In part 1 of our three-part series, we introduced cryptocurrency in general. Next, let’s explore the challenges and opportunities that exist for those hoping to earn, store, and spend their bitcoin or similar cryptoassets.
As described in part 1, cryptocurrency is typically driven “by and for the people” in peer-to-peer exchanges. At least in theory, this permits it to flow more quickly and cheaply, with fewer fees and administrative hurdles. Ideally, cryptocurrency offers the potential to:
· Push Past Boundaries: Successful cryptocurrencies and the blockchain technologies behind them could offer a faster, cheaper, or at least additional way to conduct domestic and international commerce alike.
· Democratize Currency Exchange: Cryptocurrency as a means of exchange may particularly appeal to those who are not big fans of government oversight, or who live in a country that lacks dependable currency of its own.
· Make Money More “Programmable”: By optimizing different blockchains for different purposes, it may be possible to “program” a cryptocurrency to adhere to certain rules or conditions during an exchange. For example, this in-depth report describes how a cryptocurrency could potentially be programmed to act as a digital trust, contract, or escrow reserve, which could only be unlocked when certain conditions were met.
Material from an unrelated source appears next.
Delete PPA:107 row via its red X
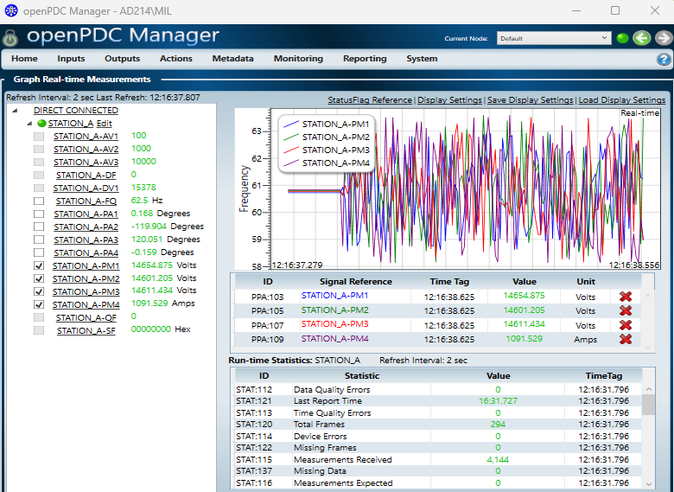This screenshot has height=492, width=674. pyautogui.click(x=626, y=325)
On the flip side of the coin, many of the same qualities that appeal to cryptocurrency holders can also create challenges, even for established currencies like Bitcoin.
· Competition: What if a competitor invents a better mousetrap, and the cryptocurrency you’re using falls out of favor? With no central authority in charge of safeguarding your ownership or preserving the worth of your cryptocurrency, its purchasing power may or may not endure. As one colleague of ours observed, “There is little in our view to stop a cryptocurrency’s price from going to zero when a better designed version is launched or if regulatory changes stifle sentiment.”
· Theft: Recent evidence suggests bitcoin theft decreased dramatically in 2020 … or at least became harder to detect. Either way, cryptocurrency remains an appealing target for cyberthieves with long histories of finding new nefarious strategies, even as older ones are shut down. Granted, the same thing can happen to your legal tender, but there is typically more government protection and insurance coverage in place for more regulated accounts.
· Loss: Your cryptocurrency “wallet” is typically secured through a password that you – and only you – know; consequences are dire if you lose that password (or if a thief does get ahold of it). Best case, you may be able to pay a professional 10%–20% to recover your coins. Worst case, your coins may be gone for good. A January 2021 BBC piece reported, “Currently, about $140bn worth of Bitcoin is lost or left in wallets that cannot be accessed.”
· Supply and Demand: A government can seek to stabilize its currency’s spending power by adding to or pulling back on supply as demand rises or falls. In contrast, Bitcoin’s supply is fixed and finite. With a maximum set at 21 million bitcoin, approximately 18.6 million are already in circulation as of January 2021, with no mechanism for reducing that supply when demand declines. Time will tell whether this model remains a sustainable way to store value.
· Government Regulation: Speaking of governments, since cryptocurrency was uncharted (unregulated) territory until quite recently, the rules of engagement are still largely under construction. As such, your cryptocurrency could suddenly become more or less appealing to hold, trade, or exchange, depending on countries’ rapidly evolving reporting requirements, taxable ramifications, judicial findings, and other regulatory acts.
· Energy Consumption: Last but not least, cryptocurrency mining centers around the globe are using enormousamounts of electricity. In December 2020, MarketWatch reported bitcoin production alone was annually “gobbling up the energy of a country of more than 200 million people.” The same report notes that most production is coming out of coal-fueled China, where “bitcoin production is likely to be particularly dirty.” Iran recently shut down most of its bitcoin processing centers as the country faced rolling blackouts and toxic smog in Tehran. In short, many cryptocurrencies aren’t exactly “green” money.
Given the challenges, no wonder one tweet from a celebrity can still send a bitcoin’s spending power sinking or skyrocketing overnight. You don’t generally see that from a dollar bill!
Still there are many who believe cryptocurrency is here to stay. Are they right? Will cryptocurrency prevail, and ultimately become a widely accepted means of exchange? If so, which ones will sink? Which will swim? Under what circumstances?
We wouldn’t bet your life’s savings on any particular outcome – which brings us to our next topic of conversation: Does cryptocurrency belong in your evidence-based investment portfolio? Our short answer is no – at the very least, not yet. In part 3, we’ll explain why.